As an organization engaged in the struggle for the protection and respect of the rights of all people, one of RNDDH’s concerns is the respect of the rights of those being detained in prison. We believe that pressure must be placed on the government to ensure that fundamental rights are respected throughout the country. RNDDH is disturbed that the greatest demand of the Haitian people – for justice – is being ignored by a government ruling in a country where murder, crime and human rights violations are commonplace.
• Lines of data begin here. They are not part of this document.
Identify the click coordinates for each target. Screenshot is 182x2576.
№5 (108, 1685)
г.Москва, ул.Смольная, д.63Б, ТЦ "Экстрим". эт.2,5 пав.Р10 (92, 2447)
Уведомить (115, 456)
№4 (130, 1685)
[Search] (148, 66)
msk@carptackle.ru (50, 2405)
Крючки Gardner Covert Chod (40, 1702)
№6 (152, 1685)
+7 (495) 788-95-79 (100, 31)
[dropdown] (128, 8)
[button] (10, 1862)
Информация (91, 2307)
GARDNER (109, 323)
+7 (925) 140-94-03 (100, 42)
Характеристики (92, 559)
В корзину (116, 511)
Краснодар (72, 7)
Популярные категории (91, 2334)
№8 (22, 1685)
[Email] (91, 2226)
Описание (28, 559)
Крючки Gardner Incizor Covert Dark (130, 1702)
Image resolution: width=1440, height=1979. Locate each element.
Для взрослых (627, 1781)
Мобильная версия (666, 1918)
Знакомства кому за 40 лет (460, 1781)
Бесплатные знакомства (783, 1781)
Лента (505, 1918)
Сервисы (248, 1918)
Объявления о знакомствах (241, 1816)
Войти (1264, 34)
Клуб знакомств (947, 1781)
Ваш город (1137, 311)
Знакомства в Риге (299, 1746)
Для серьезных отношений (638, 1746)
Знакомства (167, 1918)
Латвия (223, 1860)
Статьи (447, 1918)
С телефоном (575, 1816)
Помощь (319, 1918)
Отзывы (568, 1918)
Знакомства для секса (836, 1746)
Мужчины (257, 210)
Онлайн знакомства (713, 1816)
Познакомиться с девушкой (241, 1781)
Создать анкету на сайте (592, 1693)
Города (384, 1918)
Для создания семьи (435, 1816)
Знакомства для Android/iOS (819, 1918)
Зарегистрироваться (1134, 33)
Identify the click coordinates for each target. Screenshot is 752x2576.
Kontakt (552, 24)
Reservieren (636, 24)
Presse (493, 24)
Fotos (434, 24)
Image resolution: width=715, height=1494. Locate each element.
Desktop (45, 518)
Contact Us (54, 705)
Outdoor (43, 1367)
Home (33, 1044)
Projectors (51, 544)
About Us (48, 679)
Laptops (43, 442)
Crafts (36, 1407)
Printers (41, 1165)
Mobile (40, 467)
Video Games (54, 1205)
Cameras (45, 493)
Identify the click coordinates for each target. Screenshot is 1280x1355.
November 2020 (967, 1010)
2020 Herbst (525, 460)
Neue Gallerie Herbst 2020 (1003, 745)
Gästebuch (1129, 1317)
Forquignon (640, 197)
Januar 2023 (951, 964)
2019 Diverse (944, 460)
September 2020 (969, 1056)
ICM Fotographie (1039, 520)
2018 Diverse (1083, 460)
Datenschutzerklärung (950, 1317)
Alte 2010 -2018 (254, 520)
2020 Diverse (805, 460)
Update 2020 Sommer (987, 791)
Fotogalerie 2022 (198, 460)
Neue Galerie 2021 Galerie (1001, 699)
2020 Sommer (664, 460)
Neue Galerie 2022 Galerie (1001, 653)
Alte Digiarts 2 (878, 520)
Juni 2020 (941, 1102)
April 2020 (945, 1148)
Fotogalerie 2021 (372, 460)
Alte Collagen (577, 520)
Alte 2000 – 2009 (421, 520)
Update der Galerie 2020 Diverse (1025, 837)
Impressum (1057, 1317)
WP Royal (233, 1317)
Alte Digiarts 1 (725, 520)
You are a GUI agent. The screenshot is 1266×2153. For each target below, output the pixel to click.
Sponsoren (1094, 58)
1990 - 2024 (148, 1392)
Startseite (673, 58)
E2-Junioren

RNDDH renews its commitment to the human rights struggle in Haiti and its dedication to witnessing the day when Haitian mothers no longer weep over their sons’ mutilated bodies trying to make sense of the senseless work of politically motivated police officers; when justice is not for sale, and murderers, drug dealers and rapists pay their debt to society; when those incarcerated in Haitian prisons are treated with the full respect and dignity that is owed them; and the day when all Haitians live in a culture of tolerance and human rights where those rights are known and are fully enjoyed by each and every Haitian.